Brands Hatch - so many legendary stories
Brands Hatch is one of the most iconic race track on the world, not only as one of the circuits which hosted the Formula One British Grand Prix in the past but also because of many legendary races which took place at the track near West Kingsdown in Kent, England.
14 Grand Prix races between 1964 and 1986
Brands Hatch hosted 14 Formula One Grand Prix races between 1964 and 1986. From 1964 to 1982, as they shared the event with Silverstone, the F1 races at Brands Hatch were held every two years. From 1982 to 1986, five Grand Prix races were held consecutively at Brands Hatch. After that, Silverstone entered into a long-term agreement to host Formula One, which was extended a few times.
Origins of the track were in the 1920s
Origins of the Brands Hatch racing track can be traced back to the 1920s, when cyclists and cross-country runners used amphitheater-shaped natural grassy hollows for practices and races. The first race was held in 1926. After that, motorcyclists entered onto the scene and they continued to use the track during the 1930s. After World War II, the races were resumed once again.
The first racing meeting was held in 1950
The 500 Club was founded in 1946. This was an organisation which promoted racing in 500cc single-seaters. This club was actually able to persuade Joe Francis, the managing director of Brands Hatch Stadium Ltd., that the future lays in car and motorcycle road racing. The club invested about 17,000 pounds in a tarmac surface and got the length of the track increased from 0.75 to 1-mile. Brands Hatch was the first exclusive post-war racing track in England and the first racing meeting was held on April 16th 1950.
The track was expanded during 1950s
The Half Litre Club, which later became the British Racing and Sports Car Club (BRSCC), held many races throughout the 1950s and firmly established the venue as one of Britain’s top racing circuits. The track continued to expand during 1953 and 1954, with the addition of the Druids Bend (lengthening the circuit to 1.24 miles), a pit lane and spectator banks. Another important change was the reversal of the racing direction to clockwise. During the 1950s,the main racing series at the Brands Hatch was the Formula III, but by the end of the decade, the racing programme expanded to many other series and varieties of cars.

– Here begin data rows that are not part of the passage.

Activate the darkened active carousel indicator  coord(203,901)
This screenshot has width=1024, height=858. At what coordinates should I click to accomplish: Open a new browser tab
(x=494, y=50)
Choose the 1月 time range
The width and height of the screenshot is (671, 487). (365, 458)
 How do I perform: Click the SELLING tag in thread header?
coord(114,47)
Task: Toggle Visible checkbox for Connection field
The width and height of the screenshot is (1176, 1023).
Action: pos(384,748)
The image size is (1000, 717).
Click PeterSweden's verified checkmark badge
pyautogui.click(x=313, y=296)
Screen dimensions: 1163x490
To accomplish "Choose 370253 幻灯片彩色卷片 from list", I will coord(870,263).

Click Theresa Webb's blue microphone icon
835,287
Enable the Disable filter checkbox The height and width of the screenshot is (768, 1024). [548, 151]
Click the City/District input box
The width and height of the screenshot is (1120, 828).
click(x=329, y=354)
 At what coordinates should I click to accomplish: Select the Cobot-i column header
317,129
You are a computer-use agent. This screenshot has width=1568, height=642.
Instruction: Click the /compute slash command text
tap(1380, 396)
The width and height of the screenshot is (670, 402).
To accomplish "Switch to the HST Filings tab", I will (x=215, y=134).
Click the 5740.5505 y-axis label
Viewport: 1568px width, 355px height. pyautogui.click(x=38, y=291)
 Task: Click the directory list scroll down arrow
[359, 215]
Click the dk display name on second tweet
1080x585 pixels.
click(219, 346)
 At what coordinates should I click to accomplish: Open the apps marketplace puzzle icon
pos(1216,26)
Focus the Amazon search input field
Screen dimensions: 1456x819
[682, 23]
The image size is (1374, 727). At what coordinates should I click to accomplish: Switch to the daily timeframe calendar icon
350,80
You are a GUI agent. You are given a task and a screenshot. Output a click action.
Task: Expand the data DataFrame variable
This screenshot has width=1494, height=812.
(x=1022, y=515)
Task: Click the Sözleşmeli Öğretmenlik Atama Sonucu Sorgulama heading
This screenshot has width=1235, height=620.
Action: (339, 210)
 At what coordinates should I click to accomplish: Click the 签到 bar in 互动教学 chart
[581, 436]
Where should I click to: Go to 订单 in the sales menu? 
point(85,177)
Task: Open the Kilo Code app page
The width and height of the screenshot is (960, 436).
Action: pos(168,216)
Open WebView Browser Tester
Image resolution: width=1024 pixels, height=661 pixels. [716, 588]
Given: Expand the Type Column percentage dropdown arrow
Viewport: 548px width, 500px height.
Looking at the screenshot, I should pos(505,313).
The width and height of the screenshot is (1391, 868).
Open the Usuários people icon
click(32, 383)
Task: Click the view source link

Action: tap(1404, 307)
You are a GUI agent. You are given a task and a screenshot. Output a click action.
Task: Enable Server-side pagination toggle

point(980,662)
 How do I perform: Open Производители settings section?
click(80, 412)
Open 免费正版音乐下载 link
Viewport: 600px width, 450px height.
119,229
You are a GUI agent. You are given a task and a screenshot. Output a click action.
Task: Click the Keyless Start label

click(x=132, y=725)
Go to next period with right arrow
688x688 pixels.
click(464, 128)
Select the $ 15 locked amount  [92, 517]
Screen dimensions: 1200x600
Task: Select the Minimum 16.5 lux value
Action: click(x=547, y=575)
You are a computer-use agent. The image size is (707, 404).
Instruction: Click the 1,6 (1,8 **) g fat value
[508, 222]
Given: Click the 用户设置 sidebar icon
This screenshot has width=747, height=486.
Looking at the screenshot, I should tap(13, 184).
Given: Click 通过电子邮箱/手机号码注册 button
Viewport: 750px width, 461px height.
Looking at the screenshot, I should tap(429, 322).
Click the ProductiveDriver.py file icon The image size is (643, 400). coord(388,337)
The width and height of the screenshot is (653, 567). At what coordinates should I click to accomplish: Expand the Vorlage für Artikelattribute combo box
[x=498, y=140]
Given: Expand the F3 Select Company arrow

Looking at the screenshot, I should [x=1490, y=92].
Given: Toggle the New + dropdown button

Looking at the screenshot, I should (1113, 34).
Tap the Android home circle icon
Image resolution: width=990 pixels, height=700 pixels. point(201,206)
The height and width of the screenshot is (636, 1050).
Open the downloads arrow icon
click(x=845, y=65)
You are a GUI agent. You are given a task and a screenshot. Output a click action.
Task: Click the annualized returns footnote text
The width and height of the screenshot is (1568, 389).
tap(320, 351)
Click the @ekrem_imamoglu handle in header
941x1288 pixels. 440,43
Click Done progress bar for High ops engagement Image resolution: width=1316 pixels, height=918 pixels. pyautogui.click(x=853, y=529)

The choice of long and short circuit
In January 1960, the Kent County Council gave a planning permission for the extension of Brands Hatch. With that extension, the length of the track was doubled to 2.65-mile and the track was offering a choice of both long and short circuit. The new track made its debut in August that year, with Formula One working entries from BRM, Cooper, Ferrari and Lotus, together with independent participants such as Yeoman Credit Racing, Scuderia Eugenio Castellotti and Scuderia Centro Sud. The Silver City trophy race was won by Jack Brabham in the Works Cooper-Climax by just 4.4 seconds from Graham Hill in the BRM P48, after the gearbox of Jim Clark‘s Lotus expired after leading 22 of the 50-lap race.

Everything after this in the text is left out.